[SUPPLIED DATA — start]

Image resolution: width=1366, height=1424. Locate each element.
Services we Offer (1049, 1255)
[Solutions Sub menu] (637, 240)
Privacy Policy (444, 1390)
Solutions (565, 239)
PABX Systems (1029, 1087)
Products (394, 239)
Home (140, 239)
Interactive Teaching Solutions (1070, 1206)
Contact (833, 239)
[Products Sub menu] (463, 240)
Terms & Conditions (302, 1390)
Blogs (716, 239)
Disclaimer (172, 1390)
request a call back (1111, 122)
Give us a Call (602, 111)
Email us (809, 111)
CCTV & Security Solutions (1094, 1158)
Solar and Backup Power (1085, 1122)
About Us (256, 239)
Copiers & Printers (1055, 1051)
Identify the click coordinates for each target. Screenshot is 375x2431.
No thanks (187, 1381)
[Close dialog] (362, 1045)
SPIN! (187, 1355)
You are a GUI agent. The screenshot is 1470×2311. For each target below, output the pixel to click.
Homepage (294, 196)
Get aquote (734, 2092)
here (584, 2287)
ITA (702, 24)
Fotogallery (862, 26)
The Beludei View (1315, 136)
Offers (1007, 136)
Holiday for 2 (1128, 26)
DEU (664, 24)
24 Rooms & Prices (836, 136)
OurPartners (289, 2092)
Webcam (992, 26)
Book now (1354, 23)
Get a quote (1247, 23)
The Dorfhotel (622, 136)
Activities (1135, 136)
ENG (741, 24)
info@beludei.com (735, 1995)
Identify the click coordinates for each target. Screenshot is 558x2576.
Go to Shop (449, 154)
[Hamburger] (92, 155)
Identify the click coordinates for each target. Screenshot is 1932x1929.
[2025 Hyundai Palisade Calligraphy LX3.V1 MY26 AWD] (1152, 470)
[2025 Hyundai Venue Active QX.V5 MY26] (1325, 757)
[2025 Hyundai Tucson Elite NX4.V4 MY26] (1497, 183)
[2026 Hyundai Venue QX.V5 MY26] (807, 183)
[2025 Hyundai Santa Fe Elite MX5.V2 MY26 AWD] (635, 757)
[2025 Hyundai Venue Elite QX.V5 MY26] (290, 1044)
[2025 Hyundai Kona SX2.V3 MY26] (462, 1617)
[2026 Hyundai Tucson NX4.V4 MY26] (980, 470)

[SUPPLIED DATA — finish]

**DIRECTIONS**
Each entry above must be repeated exactly, with nothing dropped.

**SOLUTION**
Image resolution: width=1366, height=1424. Locate each element.
Services we Offer (1049, 1255)
[Solutions Sub menu] (637, 240)
Privacy Policy (444, 1390)
Solutions (565, 239)
PABX Systems (1029, 1087)
Products (394, 239)
Home (140, 239)
Interactive Teaching Solutions (1070, 1206)
Contact (833, 239)
[Products Sub menu] (463, 240)
Terms & Conditions (302, 1390)
Blogs (716, 239)
Disclaimer (172, 1390)
request a call back (1111, 122)
Give us a Call (602, 111)
Email us (809, 111)
CCTV & Security Solutions (1094, 1158)
Solar and Backup Power (1085, 1122)
About Us (256, 239)
Copiers & Printers (1055, 1051)
Identify the click coordinates for each target. Screenshot is 375x2431.
No thanks (187, 1381)
[Close dialog] (362, 1045)
SPIN! (187, 1355)
You are a GUI agent. The screenshot is 1470×2311. For each target below, output the pixel to click.
Homepage (294, 196)
Get aquote (734, 2092)
here (584, 2287)
ITA (702, 24)
Fotogallery (862, 26)
The Beludei View (1315, 136)
Offers (1007, 136)
Holiday for 2 (1128, 26)
DEU (664, 24)
24 Rooms & Prices (836, 136)
OurPartners (289, 2092)
Webcam (992, 26)
Book now (1354, 23)
Get a quote (1247, 23)
The Dorfhotel (622, 136)
Activities (1135, 136)
ENG (741, 24)
info@beludei.com (735, 1995)
Identify the click coordinates for each target. Screenshot is 558x2576.
Go to Shop (449, 154)
[Hamburger] (92, 155)
Identify the click coordinates for each target. Screenshot is 1932x1929.
[2025 Hyundai Palisade Calligraphy LX3.V1 MY26 AWD] (1152, 470)
[2025 Hyundai Venue Active QX.V5 MY26] (1325, 757)
[2025 Hyundai Tucson Elite NX4.V4 MY26] (1497, 183)
[2026 Hyundai Venue QX.V5 MY26] (807, 183)
[2025 Hyundai Santa Fe Elite MX5.V2 MY26 AWD] (635, 757)
[2025 Hyundai Venue Elite QX.V5 MY26] (290, 1044)
[2025 Hyundai Kona SX2.V3 MY26] (462, 1617)
[2026 Hyundai Tucson NX4.V4 MY26] (980, 470)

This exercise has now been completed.